Nope. No shotguns, very little camouflage and no tail-wagging retrievers. Just a bunch of eager, Oklahoma anglers hoping for a big bite before they surrender the warm water to the sun, jet skis and pleasure boaters. You can expect the gravel parking lot to be void of extended-cab trucks and trailers that say “Ranger” and “Triton” by 10 o’clock or so – replaced by minivans, pontoon boats and tandem PWC trailers.

While the 47th State most certainly doesn’t have the market cornered on sizzling summertime temperatures, it just might trump any other domestic destination when it comes to day-to-day swings in the mercury. But in the land where running your air conditioner and heater in the same day is not only normal but necessary, June through September is far from variable. Where “hot” and “cold” have replaced winter, summer, spring and fall as the names of the seasons, these four months mark the height of the hot season – more often than not, the very hot season. But despite being seemingly ill prepared for the dog days after another bone-chilling winter, the heat won’t keep rods from being bent and lines being tugged by some of best bass these manmade reservoirs have to offer.

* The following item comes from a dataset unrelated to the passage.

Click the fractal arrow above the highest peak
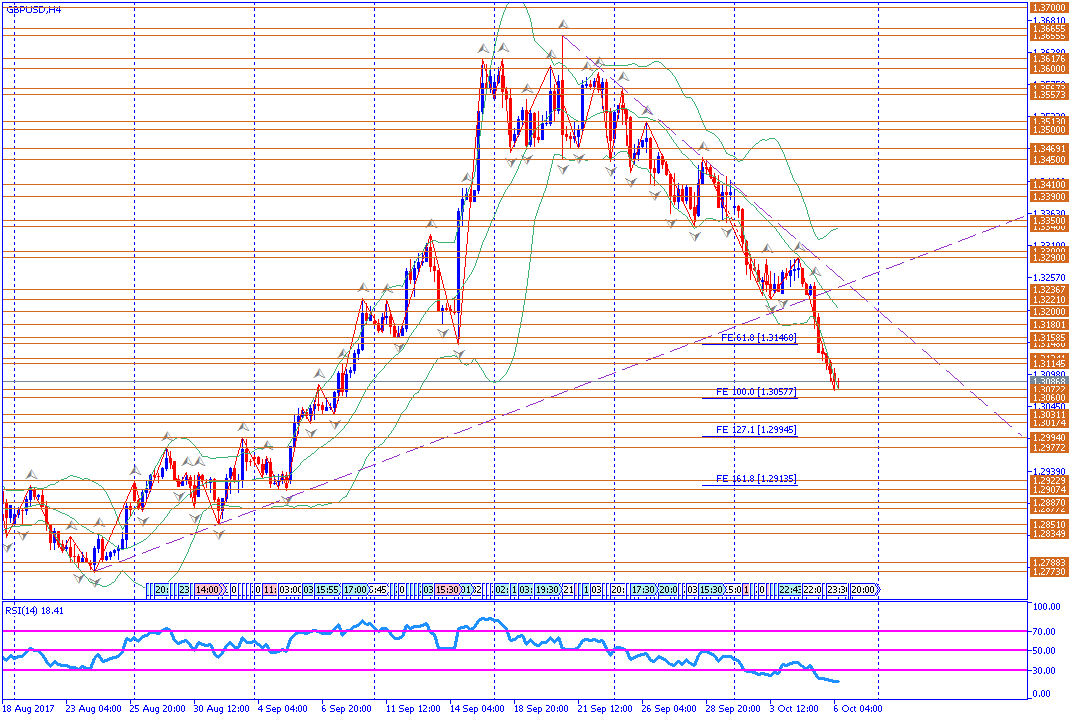 click(564, 23)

Longtime mainstays on the BASS Elite Series tour and native Oklahomans, Ken Cook and Kenyon Hill, have never let a few beads of sweat and the constant threat of a sunburn keep them off the water in the summer. By knowing where to focus their efforts; staying efficient and keeping their cool, they’ve adapted to the heat of their home state using tackle and tactics that translate to success anywhere a bass might roam.

The first step? Get tough.

“The heat’s really harder on you than the fish,” said Hill. “The fish are cold blooded so they adapt pretty well to their environment. But you gotta dress for the heat. Wear shorts; they make some great fishing shirts that keep you cool and offer some protection from the sun. Wear a floppy hat and have lots of stuff to drink.”

From there, Hill, a four-time Bassmaster Classic qualifier who is closing in on the $1 million career earnings mark this season aboard his Smith & Wesson-wrapped Triton X2, prefers to start in and around the main lake. At the same time, Cook, the 1991 Bassmaster Classic champion, who is in his first year of retirement from professional fishing, prefers to run to the upper reaches of the fishery to find his summertime bite.

Kenyon Hill at an Elite Series Takeoff  - photo by Dan O'Sullivan

Kenyon Hill at an Elite Series Takeoff – photo by Dan O’Sullivan

“Water in the summertime is usually pretty clear because there is less rain,” said Hill. “Though ‘clear’ can be a relative term depending on where you’re at.

“In clear water you can catch fish as deep as you can see them on your depth finder – even 35, 40 feet. If you can see it’s a bass, you can catch it.”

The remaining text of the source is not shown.